Common Grounds


Liberal Zionists think the ’67 occupation is all about them

June 13, 2017

Source: Mondoweiss

Published June 8, 2017

 

By Nada Elia


I wasn’t really planning to write about “the occupation” because I maintain that the greater crimes committed by Israel happened in 1947-48, not 1967.  There’s a reason we refer to ’67 as “Al Naksa,” the setback, whereas 1948 is “Al Nakba,” the catastrophe.  But then a friend sent me a link to a Washington Post article on how “the occupation” had hurt Israeli democracy, and I had to respond.

Liberal Zionists think the ’67 occupation is all about them

In his article, offensively titled “How the Occupation Damaged Israel’s Democracy,” the author, Israeli historian Gershom Gorenberg, correctly points out that “Much has been written on how the occupation affects the Palestinians living under Israeli rule, how it constrains their freedom of movement, their political rights and their dreams,” before getting to his point, namely “To that, I’d like to add what’s less obvious: The occupation is what keeps Israel from being what it could be. It drags us down.”

 

Gorenberg explains how “the occupation,” which he likens to an addiction, is costing Israel untold amounts of money, that would be better used to alleviate Israel’s child poverty rate, reduce class size, and create academic jobs that would stem the brain drain.  These ills, however, pale when compared to Gorenberg’ greatest concern: “The worst damage that the occupation does, though, may be to Israel’s democracy.”

 

Gorenberg ends his essay with a call to end the occupation, in order to save that ailing democracy.  He doesn’t quite say this, but the suggestion is that, once Israel ends its occupation of the West Bank and Gaza, everyone will live happily ever after.

 

Even with the qualifier with which he opens his essay (this isn’t about Palestine, it’s about Israel), I could not help but be furious as I grasped Gorenberg’s total erasure of Israel’s impact on Palestinians before the occupation.  Indeed, one would get the impression from his essay that Israel was not occupying Palestinian land in 1948.  Thus:  “It all happened so unexpectedly 50 years ago: the crisis between Egypt and Israel, the war that began on June 5, 1967, and expanded from one front to three, the silence of the guns after just six days, and the cease-fire lines that marked Israel’s conquests of the West Bank, the Golan Heights, the Sinai and the Gaza Strip. Suddenly, Israel was occupying land beyond its sovereign territory and ruling over the people who lived there.” [My italics]

 

Suddenly?  What had Israel been doing, since 1948, if not occupying over 70% of Palestine, imposing military rule over the Palestinian people within its (never acknowledged) borders, and determining the fate of the entire Palestinian people, within and outside of its “sovereign territory,” by denying the refugees it had created the Right of Return?  What fictional narrative, what rewriting of history does Gorenberg, a historian, wish to engage in, as he negates that Israel was ruling over another people since 1948, and as he calls pre-‘67 Israel a democracy?

 

No country founded on genocide, with the explicit intent to privilege members of one perceived ethnic group while disenfranchising others, no country that imposes decades of military rule on some of its members, (those not of the right ethnic group), no country that violates the human rights of those deemed of the “wrong” ethnicity,” can be declared a democracy.

 

Gorenberg, of course, is not alone in focusing on the occupation as Israel’s downfall.  Many people, mostly Israeli and American Jews, who are otherwise very critical of Israel, still view “the occupation” as a particularly horrific aberration, rather than, as Jonathan Ofir points out, the issue isn’t the occupation, it’s Zionism.

### INFORMATION PROVIDED
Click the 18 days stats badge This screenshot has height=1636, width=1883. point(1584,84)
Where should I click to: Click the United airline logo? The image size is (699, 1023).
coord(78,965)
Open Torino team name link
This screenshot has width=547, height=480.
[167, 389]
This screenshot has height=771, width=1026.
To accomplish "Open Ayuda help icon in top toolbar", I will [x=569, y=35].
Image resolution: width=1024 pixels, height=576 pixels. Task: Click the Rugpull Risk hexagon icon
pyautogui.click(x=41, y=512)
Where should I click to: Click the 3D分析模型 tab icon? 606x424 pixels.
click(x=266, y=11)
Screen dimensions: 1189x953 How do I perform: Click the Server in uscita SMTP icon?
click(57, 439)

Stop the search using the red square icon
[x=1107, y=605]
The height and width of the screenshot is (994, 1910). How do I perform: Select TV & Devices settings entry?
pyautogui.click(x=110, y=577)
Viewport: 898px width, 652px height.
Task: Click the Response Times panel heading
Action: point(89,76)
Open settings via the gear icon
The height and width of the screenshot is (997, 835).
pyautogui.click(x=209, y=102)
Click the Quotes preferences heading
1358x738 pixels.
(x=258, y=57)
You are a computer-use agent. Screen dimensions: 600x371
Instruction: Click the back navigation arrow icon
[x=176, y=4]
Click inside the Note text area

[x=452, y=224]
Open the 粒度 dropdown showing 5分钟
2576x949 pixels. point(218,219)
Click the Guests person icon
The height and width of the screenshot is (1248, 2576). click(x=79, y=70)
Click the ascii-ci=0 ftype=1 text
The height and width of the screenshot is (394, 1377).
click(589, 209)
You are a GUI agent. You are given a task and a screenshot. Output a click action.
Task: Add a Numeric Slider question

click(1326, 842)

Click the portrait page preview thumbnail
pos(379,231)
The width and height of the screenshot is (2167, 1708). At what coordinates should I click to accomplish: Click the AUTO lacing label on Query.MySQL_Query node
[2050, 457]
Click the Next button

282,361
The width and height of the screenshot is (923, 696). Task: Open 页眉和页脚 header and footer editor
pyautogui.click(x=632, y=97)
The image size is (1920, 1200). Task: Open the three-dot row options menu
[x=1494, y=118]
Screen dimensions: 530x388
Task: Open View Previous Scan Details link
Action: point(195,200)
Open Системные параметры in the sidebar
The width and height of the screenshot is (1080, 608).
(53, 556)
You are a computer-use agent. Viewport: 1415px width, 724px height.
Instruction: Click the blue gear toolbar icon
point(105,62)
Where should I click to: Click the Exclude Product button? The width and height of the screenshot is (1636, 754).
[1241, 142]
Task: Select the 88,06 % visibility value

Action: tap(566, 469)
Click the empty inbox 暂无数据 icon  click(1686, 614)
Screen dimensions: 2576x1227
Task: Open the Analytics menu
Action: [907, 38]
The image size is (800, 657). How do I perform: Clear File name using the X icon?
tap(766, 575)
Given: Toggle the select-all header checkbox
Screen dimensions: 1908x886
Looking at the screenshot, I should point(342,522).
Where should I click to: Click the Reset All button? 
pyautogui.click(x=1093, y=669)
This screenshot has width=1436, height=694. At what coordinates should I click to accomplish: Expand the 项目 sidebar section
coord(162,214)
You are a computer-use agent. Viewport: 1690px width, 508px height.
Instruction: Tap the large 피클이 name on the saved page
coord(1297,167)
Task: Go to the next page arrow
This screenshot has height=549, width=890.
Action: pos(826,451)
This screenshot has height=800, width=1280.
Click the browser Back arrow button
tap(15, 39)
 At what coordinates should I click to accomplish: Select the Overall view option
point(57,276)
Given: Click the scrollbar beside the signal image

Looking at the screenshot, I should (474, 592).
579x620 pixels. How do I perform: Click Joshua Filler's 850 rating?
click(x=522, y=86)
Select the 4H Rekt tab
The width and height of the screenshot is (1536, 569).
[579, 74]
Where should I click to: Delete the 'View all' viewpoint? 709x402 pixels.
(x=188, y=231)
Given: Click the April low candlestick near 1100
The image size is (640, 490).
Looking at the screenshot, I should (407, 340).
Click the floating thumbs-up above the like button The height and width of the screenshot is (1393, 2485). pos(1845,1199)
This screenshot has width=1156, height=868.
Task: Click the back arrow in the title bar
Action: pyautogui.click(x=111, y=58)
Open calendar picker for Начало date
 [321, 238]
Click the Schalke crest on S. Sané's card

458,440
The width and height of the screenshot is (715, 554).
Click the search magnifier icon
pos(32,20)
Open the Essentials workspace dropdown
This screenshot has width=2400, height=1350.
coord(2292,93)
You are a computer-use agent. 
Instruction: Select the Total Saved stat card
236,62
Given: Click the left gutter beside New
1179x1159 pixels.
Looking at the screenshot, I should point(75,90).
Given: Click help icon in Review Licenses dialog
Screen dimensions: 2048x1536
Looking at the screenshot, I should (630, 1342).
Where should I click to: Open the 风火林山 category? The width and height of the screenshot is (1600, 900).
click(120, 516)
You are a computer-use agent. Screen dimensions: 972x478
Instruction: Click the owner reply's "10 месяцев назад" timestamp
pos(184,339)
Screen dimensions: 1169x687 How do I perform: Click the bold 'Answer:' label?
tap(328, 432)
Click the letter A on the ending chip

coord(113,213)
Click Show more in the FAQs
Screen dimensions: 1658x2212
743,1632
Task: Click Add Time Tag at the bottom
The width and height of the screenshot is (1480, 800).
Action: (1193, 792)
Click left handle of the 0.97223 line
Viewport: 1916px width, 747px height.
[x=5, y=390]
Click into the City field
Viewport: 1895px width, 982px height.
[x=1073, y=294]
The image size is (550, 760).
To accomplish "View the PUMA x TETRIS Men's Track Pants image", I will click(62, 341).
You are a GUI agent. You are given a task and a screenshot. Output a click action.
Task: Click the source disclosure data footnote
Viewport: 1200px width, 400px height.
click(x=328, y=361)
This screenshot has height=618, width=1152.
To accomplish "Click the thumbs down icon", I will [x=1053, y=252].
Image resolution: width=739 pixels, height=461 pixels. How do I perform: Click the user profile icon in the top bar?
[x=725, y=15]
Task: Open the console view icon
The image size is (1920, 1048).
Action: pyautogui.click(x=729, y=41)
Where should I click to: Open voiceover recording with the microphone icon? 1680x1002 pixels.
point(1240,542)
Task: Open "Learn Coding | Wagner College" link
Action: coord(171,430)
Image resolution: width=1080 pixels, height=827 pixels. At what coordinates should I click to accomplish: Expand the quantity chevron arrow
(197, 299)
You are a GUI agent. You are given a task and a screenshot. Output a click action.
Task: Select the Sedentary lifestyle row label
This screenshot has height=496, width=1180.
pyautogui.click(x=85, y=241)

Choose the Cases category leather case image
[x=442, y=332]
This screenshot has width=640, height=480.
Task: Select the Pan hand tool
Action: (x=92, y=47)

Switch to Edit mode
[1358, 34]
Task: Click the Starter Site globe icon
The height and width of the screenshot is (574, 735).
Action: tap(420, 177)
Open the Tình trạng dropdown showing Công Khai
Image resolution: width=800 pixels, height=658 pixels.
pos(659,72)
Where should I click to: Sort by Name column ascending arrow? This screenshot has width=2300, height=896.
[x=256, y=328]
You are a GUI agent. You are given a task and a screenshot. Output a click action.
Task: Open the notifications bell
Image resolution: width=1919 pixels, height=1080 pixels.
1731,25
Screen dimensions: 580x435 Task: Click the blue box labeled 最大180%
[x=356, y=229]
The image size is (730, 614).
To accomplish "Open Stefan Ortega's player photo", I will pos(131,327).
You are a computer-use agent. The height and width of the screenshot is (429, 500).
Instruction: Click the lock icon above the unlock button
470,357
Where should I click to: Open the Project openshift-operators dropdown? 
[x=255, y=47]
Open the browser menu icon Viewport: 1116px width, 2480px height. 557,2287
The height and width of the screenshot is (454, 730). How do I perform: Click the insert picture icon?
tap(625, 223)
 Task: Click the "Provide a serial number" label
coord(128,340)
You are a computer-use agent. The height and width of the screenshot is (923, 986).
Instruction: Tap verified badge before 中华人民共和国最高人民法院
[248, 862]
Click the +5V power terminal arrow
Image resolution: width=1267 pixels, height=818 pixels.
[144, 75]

### REQUIRED TASKS
• A. Translate this sentence from the essay on the 1967 occupation into Spanish: "Gorenberg ends his essay with a call to end the occupation, in order to save that ailing democracy."
• B. Print the essay on the 1967 occupation from "No country founded" to "declared a democracy.".
This data has nothing to do with the essay on the 1967 occupation.

### FINAL RESULTS
• A. Gorenberg termina su ensayo con un llamado a poner fin a la ocupación, para salvar esa democracia enferma.

• B.
No country founded on genocide, with the explicit intent to privilege members of one perceived ethnic group while disenfranchising others, no country that imposes decades of military rule on some of its members, (those not of the right ethnic group), no country that violates the human rights of those deemed of the “wrong” ethnicity,” can be declared a democracy.